More than 8,000 bodies have been recovered in the organization’s exhumations in Guatemala, and nearly half, or 3,800, have been identified.
In Canada, Indigenous Peoples have been grappling with how to bring deceased family members home from the grounds of former residential schools.
An estimated 150,000 Indigenous children were forced to attend residential schools, of which more than 60 per cent were run by the Catholic Church.
Survivors of the schools have been speaking out for decades about the possibility of unmarked graves at the sites, prompting the Truth and Reconciliation Commission to release a report on missing children and unmarked burials in 2016.
But it wasn’t until 2021, when Tk’emlúps te Secwépemc announced its finding of what are believed to be 215 unmarked graves at a former residential school in Kamloops, B.C., that the country and the world took notice.
Peccerelli was one of those outside of Canada who watched keenly as the news emerged.

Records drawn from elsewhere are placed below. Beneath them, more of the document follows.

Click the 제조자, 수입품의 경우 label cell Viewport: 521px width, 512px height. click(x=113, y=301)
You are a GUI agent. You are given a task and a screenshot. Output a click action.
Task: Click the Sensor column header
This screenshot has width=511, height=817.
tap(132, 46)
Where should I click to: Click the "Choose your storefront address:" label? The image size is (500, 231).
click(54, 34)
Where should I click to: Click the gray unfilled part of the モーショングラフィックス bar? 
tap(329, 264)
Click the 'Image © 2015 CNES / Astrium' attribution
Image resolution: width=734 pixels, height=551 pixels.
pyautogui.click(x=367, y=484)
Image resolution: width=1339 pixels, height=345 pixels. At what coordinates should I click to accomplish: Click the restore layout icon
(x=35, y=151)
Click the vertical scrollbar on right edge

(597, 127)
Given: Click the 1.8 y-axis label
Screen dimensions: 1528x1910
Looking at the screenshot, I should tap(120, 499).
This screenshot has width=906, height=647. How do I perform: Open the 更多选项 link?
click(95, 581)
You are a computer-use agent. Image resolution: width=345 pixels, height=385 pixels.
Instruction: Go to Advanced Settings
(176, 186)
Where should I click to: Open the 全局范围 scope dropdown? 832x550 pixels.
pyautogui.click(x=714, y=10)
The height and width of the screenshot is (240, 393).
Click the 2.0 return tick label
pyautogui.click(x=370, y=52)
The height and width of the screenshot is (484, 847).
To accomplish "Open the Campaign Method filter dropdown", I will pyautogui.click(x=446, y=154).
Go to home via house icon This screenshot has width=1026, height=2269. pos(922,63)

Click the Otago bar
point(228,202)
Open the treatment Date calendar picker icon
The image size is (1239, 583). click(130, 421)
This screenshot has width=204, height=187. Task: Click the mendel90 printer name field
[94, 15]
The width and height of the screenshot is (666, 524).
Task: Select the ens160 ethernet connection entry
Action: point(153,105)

He said his first thought was that First Nations should develop an independent Indigenous-led forensics team that could conduct work similar to his organization’s.
“No one is going to treat (searches) with as much respect and dignity, and for as long as it takes to do it, like First Nations people,” said Peccerelli. “It’s the most dignified way.”
He added that his group has worked with others in Mexico and Rwanda to train people on how to collect DNA, excavate graves and repatriate remains.
It is willing to do the same in Canada, he said.
Peccerelli isn’t the only person to say that Indigenous actors should be at the forefront of searches for children’s remains.
Kimberly Murray, the federally appointed special interlocutor for missing children and unmarked graves and burial sites, has cited the Guatemalan organization’s work as an example of how things could unfold in Canada.
A recent report from the Senate’s Indigenous Peoples committee quoted Murray expressing concerns with the federal government’s handling of potential residential school searches.
Earlier this year, the federal government signed a technical arrangement with the International Commission on Missing Persons, an organization based in The Hague that works to find people missing due to armed conflict, human-rights abuses and disasters.
The group was engaged to consult with Indigenous communities about the options they have to identify and repatriate missing children.
But Murray said Ottawa didn’t first consult with Indigenous-led organizations and advisory bodies that have experience working with survivors and missing children, adding she didn’t believe the international group had the “cultural competency” or experience to hold engagement sessions with Indigenous communities in Canada.
She also expressed concerns that the federal government would be too involved in the work, and would retain control over any data the group collected, despite its promise that the work would be conducted independently.
In the meantime, searches have already begun in Canada.
Last month, members of Minegoziibe Anishinabe, a Manitoba-based First Nation located northwest of Winnipeg, began a search with archeologists and scientists from Brandon University to search the grounds of the former Pine Creek Residential School.
Minegoziibe Anishinabe is believed to be one of the first communities in Canada to begin conducting such a search.